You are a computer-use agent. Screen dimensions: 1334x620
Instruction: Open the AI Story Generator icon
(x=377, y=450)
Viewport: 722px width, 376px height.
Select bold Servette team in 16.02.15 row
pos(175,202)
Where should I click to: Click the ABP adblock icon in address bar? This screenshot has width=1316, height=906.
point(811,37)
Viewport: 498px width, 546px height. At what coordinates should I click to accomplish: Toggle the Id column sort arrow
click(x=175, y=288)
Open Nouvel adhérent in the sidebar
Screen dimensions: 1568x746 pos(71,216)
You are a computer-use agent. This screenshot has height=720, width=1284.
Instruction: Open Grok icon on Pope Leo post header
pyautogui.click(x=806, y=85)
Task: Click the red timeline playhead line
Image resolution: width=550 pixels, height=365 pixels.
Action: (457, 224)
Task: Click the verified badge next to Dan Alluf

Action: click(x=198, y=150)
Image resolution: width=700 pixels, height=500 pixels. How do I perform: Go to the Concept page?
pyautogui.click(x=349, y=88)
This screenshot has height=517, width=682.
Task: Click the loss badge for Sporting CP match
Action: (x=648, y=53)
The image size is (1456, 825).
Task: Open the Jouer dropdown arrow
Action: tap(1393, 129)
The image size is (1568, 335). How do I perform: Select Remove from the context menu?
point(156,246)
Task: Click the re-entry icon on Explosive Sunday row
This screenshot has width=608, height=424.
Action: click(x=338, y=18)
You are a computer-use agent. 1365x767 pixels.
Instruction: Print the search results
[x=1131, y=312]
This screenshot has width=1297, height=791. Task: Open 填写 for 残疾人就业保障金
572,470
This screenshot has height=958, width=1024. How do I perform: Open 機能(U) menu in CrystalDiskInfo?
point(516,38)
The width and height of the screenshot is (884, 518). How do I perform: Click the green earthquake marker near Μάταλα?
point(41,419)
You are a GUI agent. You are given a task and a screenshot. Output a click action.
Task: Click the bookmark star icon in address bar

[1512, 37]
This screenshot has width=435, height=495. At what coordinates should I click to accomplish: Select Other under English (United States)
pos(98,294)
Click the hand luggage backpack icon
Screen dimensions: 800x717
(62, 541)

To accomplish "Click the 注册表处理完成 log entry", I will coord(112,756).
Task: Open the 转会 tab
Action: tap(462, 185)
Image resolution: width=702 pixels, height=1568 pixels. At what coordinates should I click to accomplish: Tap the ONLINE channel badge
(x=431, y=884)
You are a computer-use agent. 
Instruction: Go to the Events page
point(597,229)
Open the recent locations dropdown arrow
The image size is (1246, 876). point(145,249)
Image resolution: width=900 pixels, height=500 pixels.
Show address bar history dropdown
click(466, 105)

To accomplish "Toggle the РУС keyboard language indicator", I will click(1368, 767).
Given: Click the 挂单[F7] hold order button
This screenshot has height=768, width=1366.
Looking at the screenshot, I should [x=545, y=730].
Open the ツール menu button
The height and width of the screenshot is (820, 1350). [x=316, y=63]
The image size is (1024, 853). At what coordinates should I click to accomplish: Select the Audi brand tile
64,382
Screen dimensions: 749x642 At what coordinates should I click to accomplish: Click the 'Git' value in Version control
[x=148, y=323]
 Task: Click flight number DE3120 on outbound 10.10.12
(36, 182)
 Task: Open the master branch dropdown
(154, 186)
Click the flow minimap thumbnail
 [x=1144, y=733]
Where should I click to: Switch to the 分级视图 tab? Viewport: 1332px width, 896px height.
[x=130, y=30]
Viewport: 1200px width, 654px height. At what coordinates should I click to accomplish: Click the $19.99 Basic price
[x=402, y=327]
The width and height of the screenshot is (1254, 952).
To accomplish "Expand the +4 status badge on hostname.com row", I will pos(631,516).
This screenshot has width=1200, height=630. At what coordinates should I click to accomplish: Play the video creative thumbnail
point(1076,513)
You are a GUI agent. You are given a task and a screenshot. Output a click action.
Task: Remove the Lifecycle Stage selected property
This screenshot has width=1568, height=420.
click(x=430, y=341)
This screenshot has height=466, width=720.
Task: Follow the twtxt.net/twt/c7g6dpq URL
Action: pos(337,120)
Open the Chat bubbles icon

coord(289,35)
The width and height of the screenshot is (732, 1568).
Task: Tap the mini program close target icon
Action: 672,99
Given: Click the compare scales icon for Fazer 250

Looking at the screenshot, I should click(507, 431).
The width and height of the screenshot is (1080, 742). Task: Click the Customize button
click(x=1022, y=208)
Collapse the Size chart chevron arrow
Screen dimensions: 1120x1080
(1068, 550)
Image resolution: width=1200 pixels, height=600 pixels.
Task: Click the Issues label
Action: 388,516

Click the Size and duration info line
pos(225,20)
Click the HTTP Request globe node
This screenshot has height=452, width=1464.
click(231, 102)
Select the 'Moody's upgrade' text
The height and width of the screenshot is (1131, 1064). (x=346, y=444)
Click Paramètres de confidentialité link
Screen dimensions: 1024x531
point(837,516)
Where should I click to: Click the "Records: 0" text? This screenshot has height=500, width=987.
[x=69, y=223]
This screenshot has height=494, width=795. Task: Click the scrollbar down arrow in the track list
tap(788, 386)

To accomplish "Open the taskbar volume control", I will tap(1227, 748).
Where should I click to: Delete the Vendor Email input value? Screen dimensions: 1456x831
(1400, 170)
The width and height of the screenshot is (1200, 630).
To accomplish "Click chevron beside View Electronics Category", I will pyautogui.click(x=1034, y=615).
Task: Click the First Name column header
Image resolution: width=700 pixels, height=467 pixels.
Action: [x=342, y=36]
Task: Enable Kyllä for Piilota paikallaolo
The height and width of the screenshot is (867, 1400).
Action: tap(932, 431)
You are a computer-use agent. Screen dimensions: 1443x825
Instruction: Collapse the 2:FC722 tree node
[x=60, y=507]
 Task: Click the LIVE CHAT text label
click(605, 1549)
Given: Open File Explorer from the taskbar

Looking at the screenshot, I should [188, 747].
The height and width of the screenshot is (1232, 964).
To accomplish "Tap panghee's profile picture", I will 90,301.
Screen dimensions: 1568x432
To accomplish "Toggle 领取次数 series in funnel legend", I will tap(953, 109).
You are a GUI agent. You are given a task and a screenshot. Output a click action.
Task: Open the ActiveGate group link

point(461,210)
☆ ☆ ☆ ☆ ☆ ☆ ☆
- **TASK ITEM**
Each entry above must be set down again without alteration.

- **YOUR SOLUTION**
You are a computer-use agent. Screen dimensions: 1334x620
Instruction: Open the AI Story Generator icon
(x=377, y=450)
Viewport: 722px width, 376px height.
Select bold Servette team in 16.02.15 row
pos(175,202)
Where should I click to: Click the ABP adblock icon in address bar? This screenshot has width=1316, height=906.
point(811,37)
Viewport: 498px width, 546px height. At what coordinates should I click to accomplish: Toggle the Id column sort arrow
click(x=175, y=288)
Open Nouvel adhérent in the sidebar
Screen dimensions: 1568x746 pos(71,216)
You are a computer-use agent. This screenshot has height=720, width=1284.
Instruction: Open Grok icon on Pope Leo post header
pyautogui.click(x=806, y=85)
Task: Click the red timeline playhead line
Image resolution: width=550 pixels, height=365 pixels.
Action: (457, 224)
Task: Click the verified badge next to Dan Alluf

Action: click(x=198, y=150)
Image resolution: width=700 pixels, height=500 pixels. How do I perform: Go to the Concept page?
pyautogui.click(x=349, y=88)
This screenshot has height=517, width=682.
Task: Click the loss badge for Sporting CP match
Action: (x=648, y=53)
The image size is (1456, 825).
Task: Open the Jouer dropdown arrow
Action: tap(1393, 129)
The image size is (1568, 335). How do I perform: Select Remove from the context menu?
point(156,246)
Task: Click the re-entry icon on Explosive Sunday row
This screenshot has width=608, height=424.
Action: click(x=338, y=18)
You are a computer-use agent. 1365x767 pixels.
Instruction: Print the search results
[x=1131, y=312]
This screenshot has width=1297, height=791. Task: Open 填写 for 残疾人就业保障金
572,470
This screenshot has height=958, width=1024. How do I perform: Open 機能(U) menu in CrystalDiskInfo?
point(516,38)
The width and height of the screenshot is (884, 518). How do I perform: Click the green earthquake marker near Μάταλα?
point(41,419)
You are a GUI agent. You are given a task and a screenshot. Output a click action.
Task: Click the bookmark star icon in address bar

[1512, 37]
This screenshot has width=435, height=495. At what coordinates should I click to accomplish: Select Other under English (United States)
pos(98,294)
Click the hand luggage backpack icon
Screen dimensions: 800x717
(62, 541)

To accomplish "Click the 注册表处理完成 log entry", I will coord(112,756).
Task: Open the 转会 tab
Action: tap(462, 185)
Image resolution: width=702 pixels, height=1568 pixels. At what coordinates should I click to accomplish: Tap the ONLINE channel badge
(x=431, y=884)
You are a computer-use agent. 
Instruction: Go to the Events page
point(597,229)
Open the recent locations dropdown arrow
The image size is (1246, 876). point(145,249)
Image resolution: width=900 pixels, height=500 pixels.
Show address bar history dropdown
click(466, 105)

To accomplish "Toggle the РУС keyboard language indicator", I will click(1368, 767).
Given: Click the 挂单[F7] hold order button
This screenshot has height=768, width=1366.
Looking at the screenshot, I should [x=545, y=730].
Open the ツール menu button
The height and width of the screenshot is (820, 1350). [x=316, y=63]
The image size is (1024, 853). At what coordinates should I click to accomplish: Select the Audi brand tile
64,382
Screen dimensions: 749x642 At what coordinates should I click to accomplish: Click the 'Git' value in Version control
[x=148, y=323]
 Task: Click flight number DE3120 on outbound 10.10.12
(36, 182)
 Task: Open the master branch dropdown
(154, 186)
Click the flow minimap thumbnail
 [x=1144, y=733]
Where should I click to: Switch to the 分级视图 tab? Viewport: 1332px width, 896px height.
[x=130, y=30]
Viewport: 1200px width, 654px height. At what coordinates should I click to accomplish: Click the $19.99 Basic price
[x=402, y=327]
The width and height of the screenshot is (1254, 952).
To accomplish "Expand the +4 status badge on hostname.com row", I will pos(631,516).
This screenshot has width=1200, height=630. At what coordinates should I click to accomplish: Play the video creative thumbnail
point(1076,513)
You are a GUI agent. You are given a task and a screenshot. Output a click action.
Task: Remove the Lifecycle Stage selected property
This screenshot has width=1568, height=420.
click(x=430, y=341)
This screenshot has height=466, width=720.
Task: Follow the twtxt.net/twt/c7g6dpq URL
Action: pos(337,120)
Open the Chat bubbles icon

coord(289,35)
The width and height of the screenshot is (732, 1568).
Task: Tap the mini program close target icon
Action: 672,99
Given: Click the compare scales icon for Fazer 250

Looking at the screenshot, I should click(507, 431).
The width and height of the screenshot is (1080, 742). Task: Click the Customize button
click(x=1022, y=208)
Collapse the Size chart chevron arrow
Screen dimensions: 1120x1080
(1068, 550)
Image resolution: width=1200 pixels, height=600 pixels.
Task: Click the Issues label
Action: 388,516

Click the Size and duration info line
pos(225,20)
Click the HTTP Request globe node
This screenshot has height=452, width=1464.
click(231, 102)
Select the 'Moody's upgrade' text
The height and width of the screenshot is (1131, 1064). (x=346, y=444)
Click Paramètres de confidentialité link
Screen dimensions: 1024x531
point(837,516)
Where should I click to: Click the "Records: 0" text? This screenshot has height=500, width=987.
[x=69, y=223]
This screenshot has height=494, width=795. Task: Click the scrollbar down arrow in the track list
tap(788, 386)

To accomplish "Open the taskbar volume control", I will tap(1227, 748).
Where should I click to: Delete the Vendor Email input value? Screen dimensions: 1456x831
(1400, 170)
The width and height of the screenshot is (1200, 630).
To accomplish "Click chevron beside View Electronics Category", I will pyautogui.click(x=1034, y=615).
Task: Click the First Name column header
Image resolution: width=700 pixels, height=467 pixels.
Action: [x=342, y=36]
Task: Enable Kyllä for Piilota paikallaolo
The height and width of the screenshot is (867, 1400).
Action: tap(932, 431)
You are a computer-use agent. Screen dimensions: 1443x825
Instruction: Collapse the 2:FC722 tree node
[x=60, y=507]
 Task: Click the LIVE CHAT text label
click(605, 1549)
Given: Open File Explorer from the taskbar

Looking at the screenshot, I should [188, 747].
The height and width of the screenshot is (1232, 964).
To accomplish "Tap panghee's profile picture", I will 90,301.
Screen dimensions: 1568x432
To accomplish "Toggle 领取次数 series in funnel legend", I will tap(953, 109).
You are a GUI agent. You are given a task and a screenshot. Output a click action.
Task: Open the ActiveGate group link

point(461,210)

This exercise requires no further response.